By converting to Roth in $50,000 chunks over ten years, Stacy saves over $50,000 in taxes. This savings of $50,000 comes from Stacy’s new effective tax rate of 12% instead of 20%. 

If the money had been invested in Roth originally, Stacy would have lost out on this $50,000. Instead, Stacy paid what she owed to Uncle Sam by being in a lower tax bracket, nothing more.

Early Retirement

Now the beauty of this strategy stems from the ability to use these converted dollars earlier than the standard retirement age, without penalty. Under the US tax code, Roth conversions can be withdrawn after five years, incurring no taxes or penalties on the converted amount for those under 59.5. Sorry, but you cannot touch the continuing growth within the Roth account until age 59.5. The government locks this up by applying taxes and penalties on this portion if you withdraw it.

So, suppose Stacy has adequate savings or part-time income to cover her expenses for the next five years while her Roth money ages. Stacy will now have a ladder of $50,000 a year that can be withdrawn once this period has elapsed. Thus, Stacy climbs her Roth ladder into early retirement!

The added benefit of Roth ladder conversions is the protection provided to Stacy if she suddenly needs a large chunk of money. Instead of paying taxes on it all at once at a higher rate, she has tax-free money locked in at lower rates.

What about those not trying to reach early retirement? For individuals who want to minimize RMD payments or the ten-year depletion rule under the SECURE Act for heirs, Roth ladders present a great escape. 

RMDs

For those who have never heard of RMDs before, these are required minimum distributions that the government makes individuals take, once they turn age 72, from traditional retirement accounts. An exception to RMDs applies to 401(k) and 403(b) account holders if they actively work at the employer tied to the account. 

Interestingly, suppose you have after-tax or Roth dollars in your employer retirement account. In that case, they are included in your RMD calculation. So, if you do not need these dollars, you should consider rolling them over into a Roth IRA, shielding them from otherwise not required distributions.
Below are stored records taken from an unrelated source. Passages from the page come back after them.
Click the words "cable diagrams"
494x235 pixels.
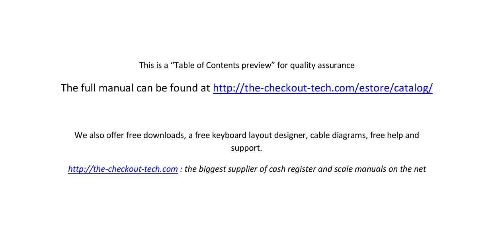[338, 135]
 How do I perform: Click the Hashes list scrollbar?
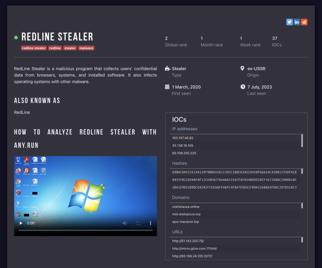click(302, 172)
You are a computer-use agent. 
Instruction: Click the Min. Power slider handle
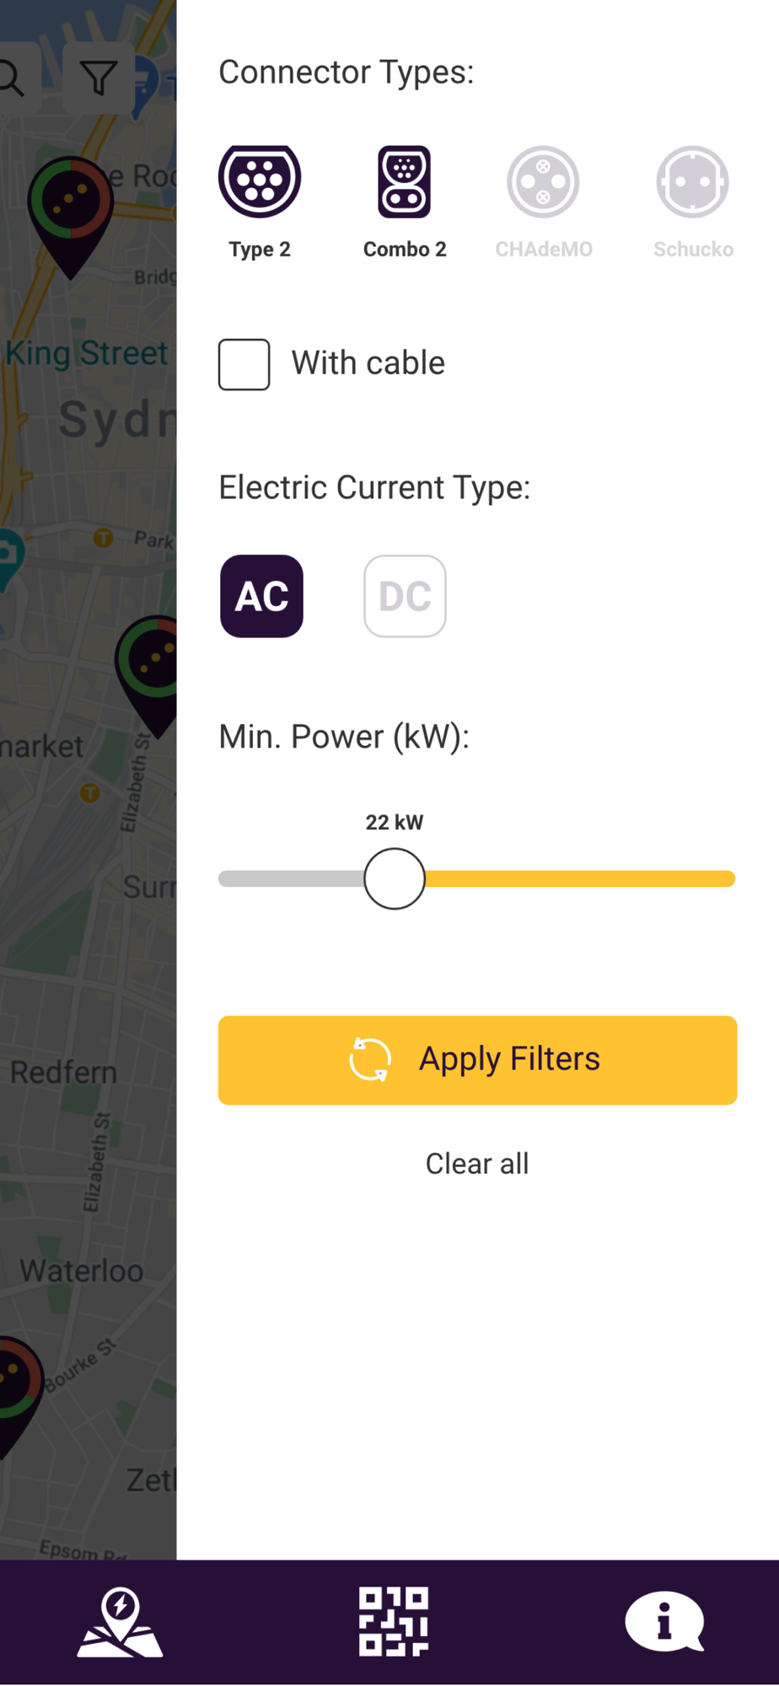pos(395,878)
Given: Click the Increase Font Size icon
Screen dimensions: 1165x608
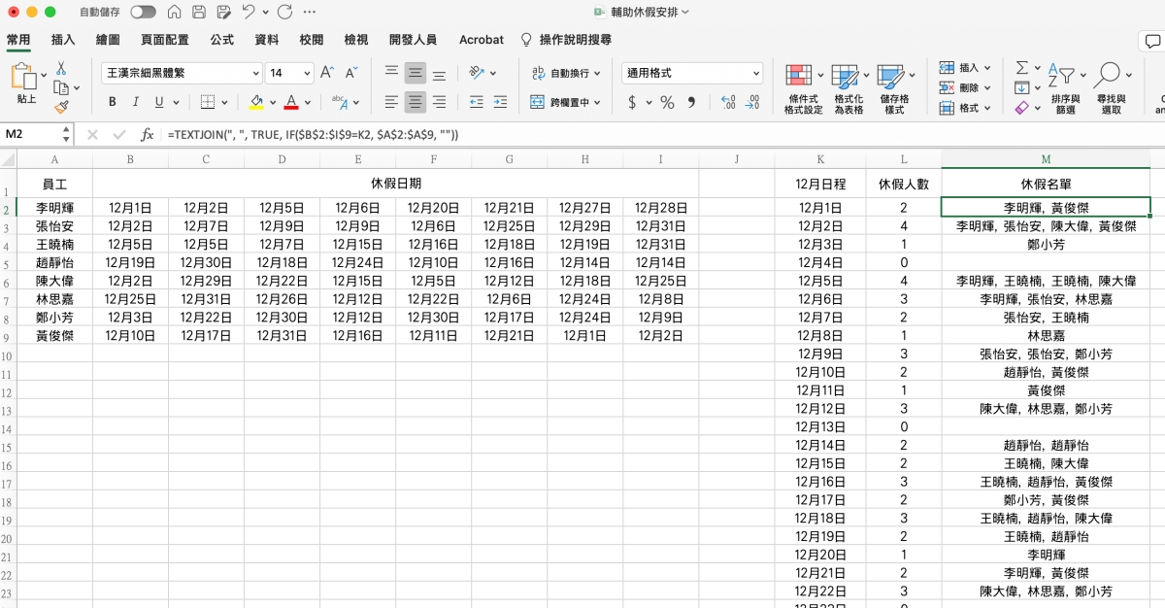Looking at the screenshot, I should [x=327, y=73].
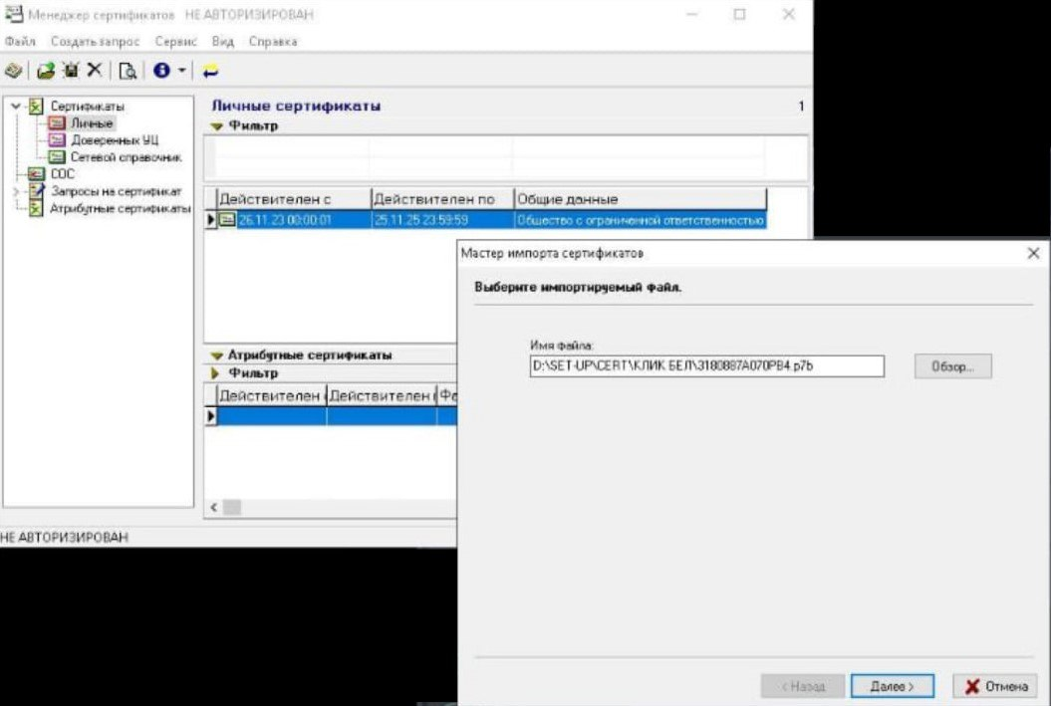
Task: Click the delete (X) toolbar icon
Action: click(x=94, y=71)

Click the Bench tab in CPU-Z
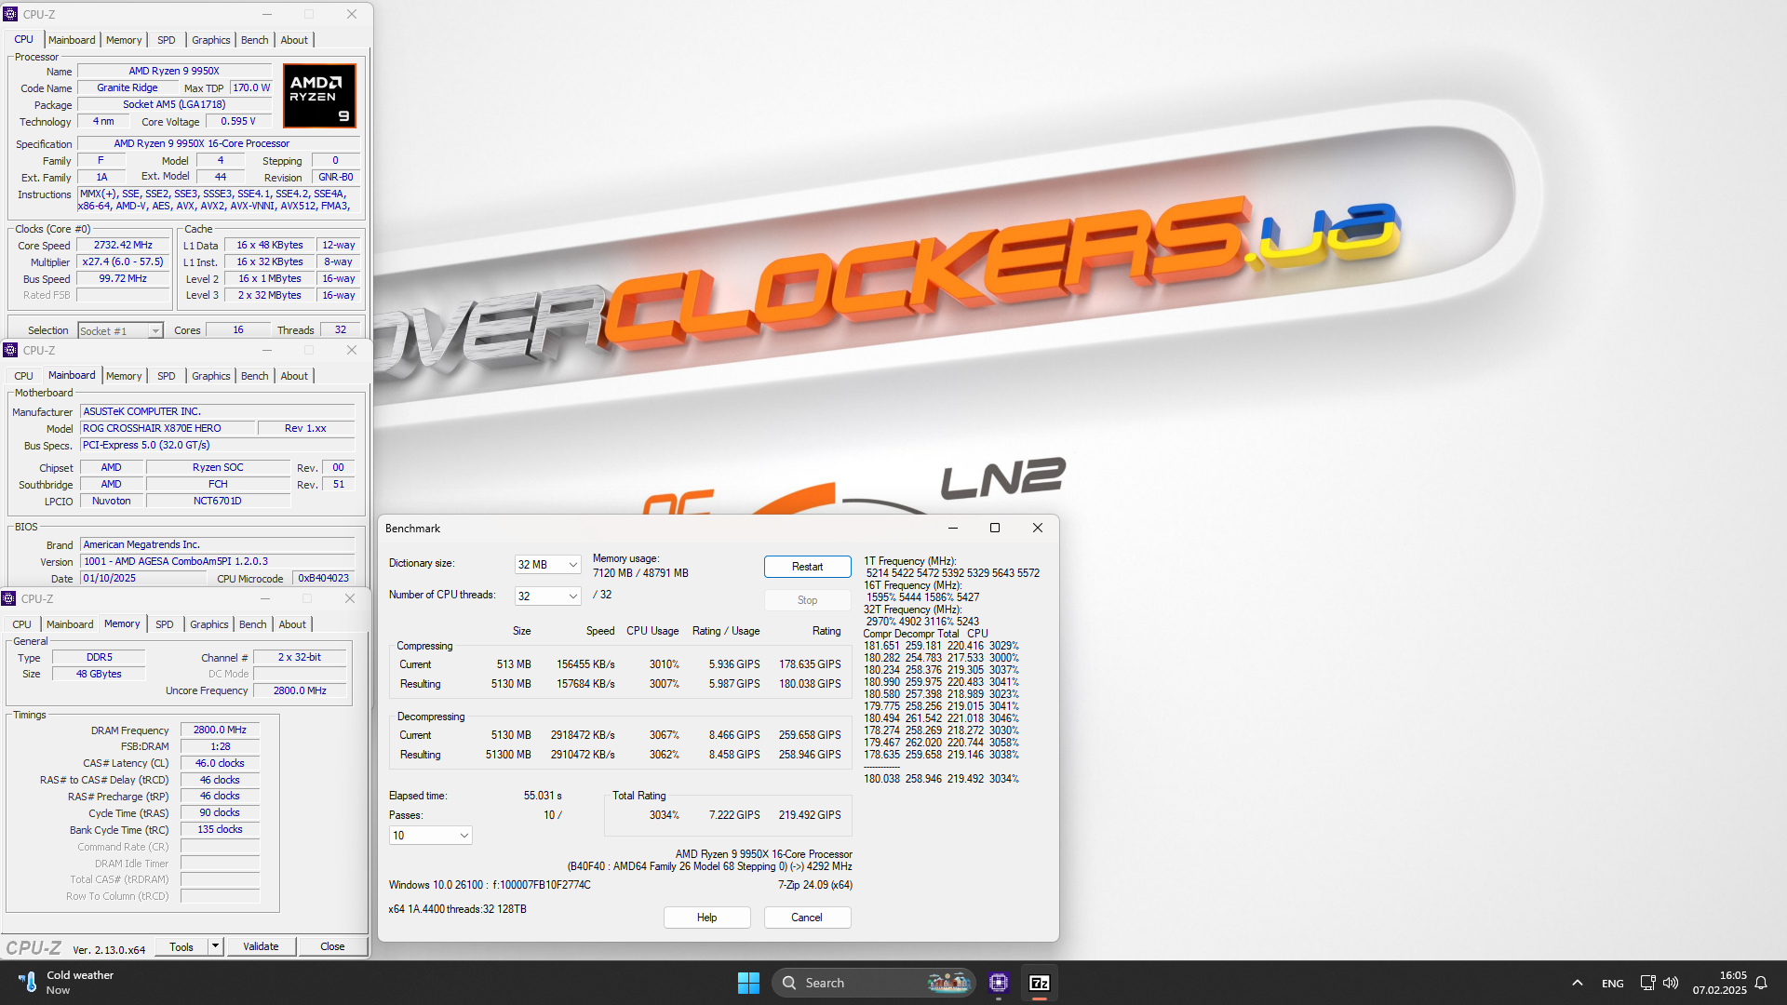[254, 39]
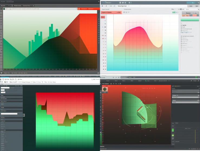
Task: Toggle first radio option in second options group
Action: [181, 36]
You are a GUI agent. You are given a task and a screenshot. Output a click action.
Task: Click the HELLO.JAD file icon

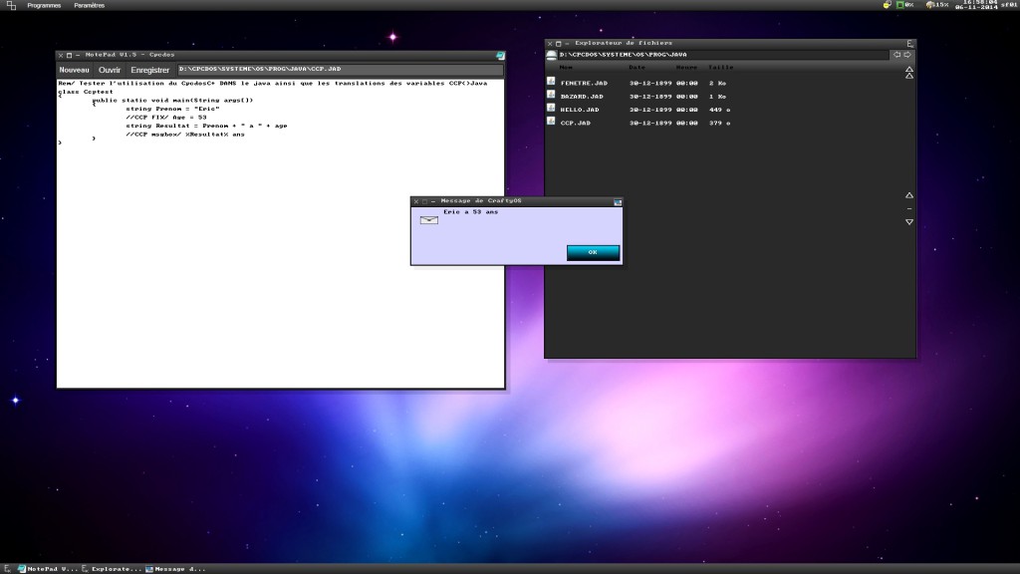click(x=551, y=109)
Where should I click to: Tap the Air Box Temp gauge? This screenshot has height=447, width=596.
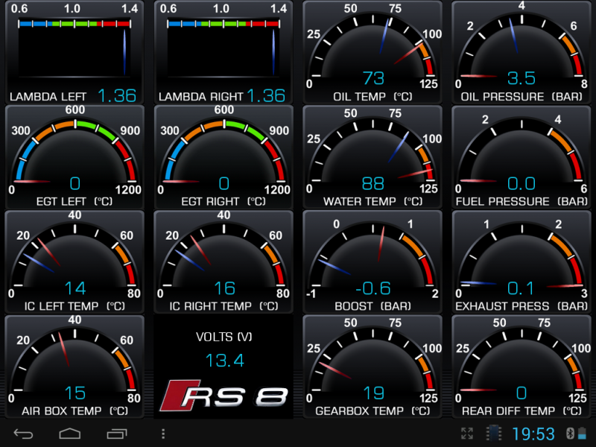tap(75, 367)
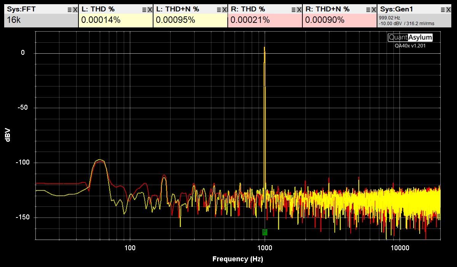Close the L: THD % readout
The height and width of the screenshot is (267, 457).
(150, 10)
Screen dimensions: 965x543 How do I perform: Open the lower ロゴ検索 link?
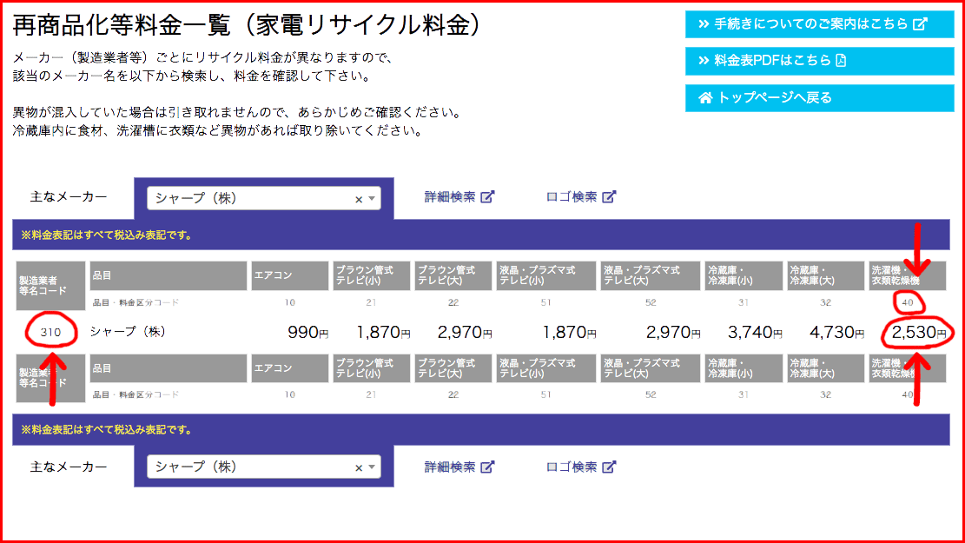click(572, 467)
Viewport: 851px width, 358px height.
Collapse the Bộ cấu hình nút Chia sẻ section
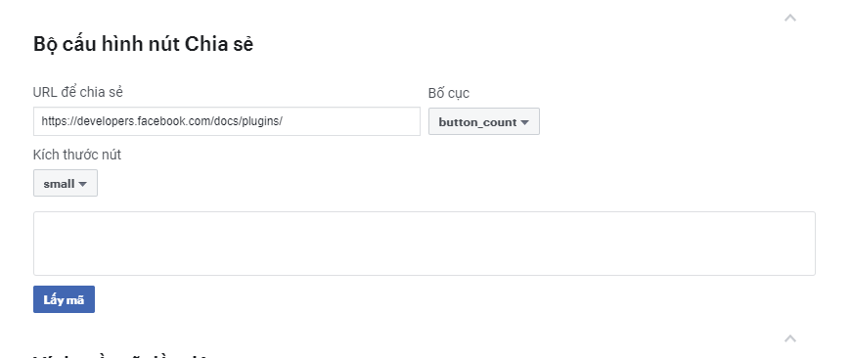coord(790,18)
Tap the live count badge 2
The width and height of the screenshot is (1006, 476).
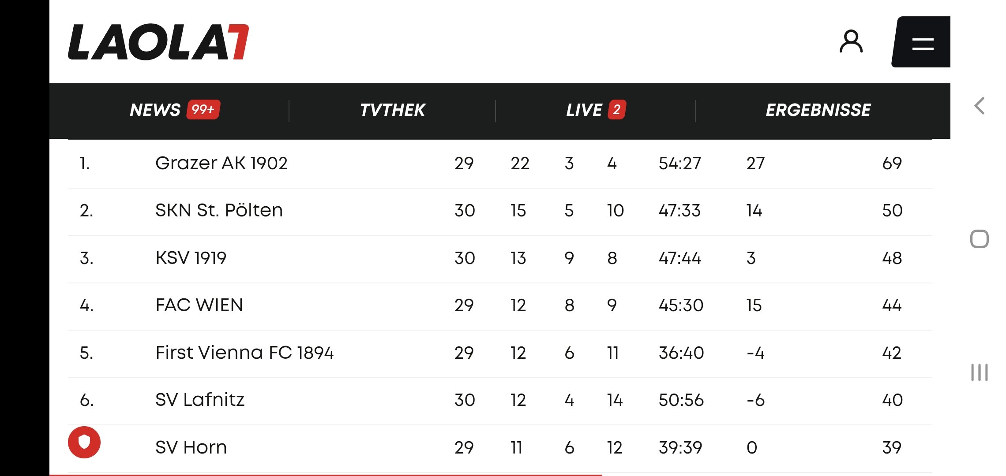click(617, 109)
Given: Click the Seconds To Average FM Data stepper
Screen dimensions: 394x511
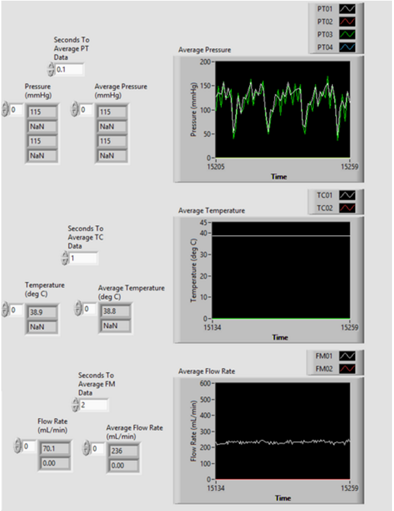Looking at the screenshot, I should pos(75,405).
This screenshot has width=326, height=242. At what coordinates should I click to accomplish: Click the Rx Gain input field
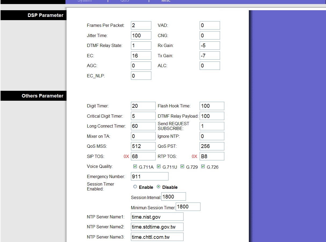click(x=210, y=46)
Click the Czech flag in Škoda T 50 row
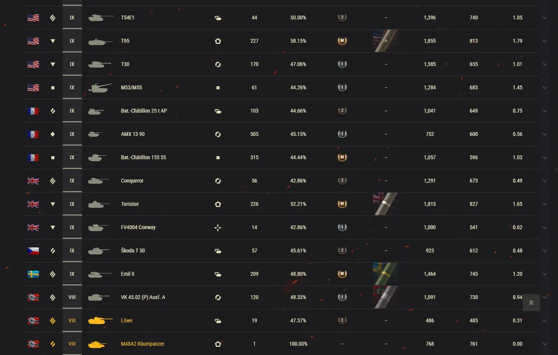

As learned so far, Roth ladders deplete traditional balances in IRA and 401(k) accounts, thus eliminating the need to partake in RMDs. Additionally, not only do Roth ladders save taxes by spreading income out over several tax years, but they also minimize the taxable estate that heirs will inherit! Thus, for those who do not want to be forced to take money out, Roth ladders provide a more palatable approach to converting money versus doing it all at once, protecting them and their heirs.

Depletion Rule

When Congress passed the SECURE Act in 2019, it changed the rules of the tax game. Most inheritors of traditional accounts now became required to deplete them to a zero-dollar balance within ten years. Previously, inheritors could drain accounts throughout their lifetime, thus incurring a smaller tax burden. Congress changed the rules to create a higher effective tax rate on inheritors, which now helps fund the government more than previously. Thus, if you plan to pass on substantial retirement assets onto your heirs, Roth ladders can help convert pre-tax balances through tax-efficient treatment to prevent your heirs from being burdened and shielding your estate.

A Note on Higher Tax Rates

There has been much talk lately in the media and professional circles around the fact that government debt has ballooned and that current tax rates are insufficient to keep the deficit in check. If you believe that tax rates will increase in the future from their recent lows, Roth ladders can help you lock in current tax rates.

In Summary

As illustrated above, Roth ladders a powerful tool. Not only can they help you achieve financial freedom at a younger age, but Roth ladders also help you manage your taxes later in life and death! By simply deferring taxes now to pay a lower tax rate in the future, hopefully, you can optimize your taxes and better control your retirement and life! What do you think of Roth ladders? Have you ever heard of or utilized them before? Let me know in the comments and as always, have a great day!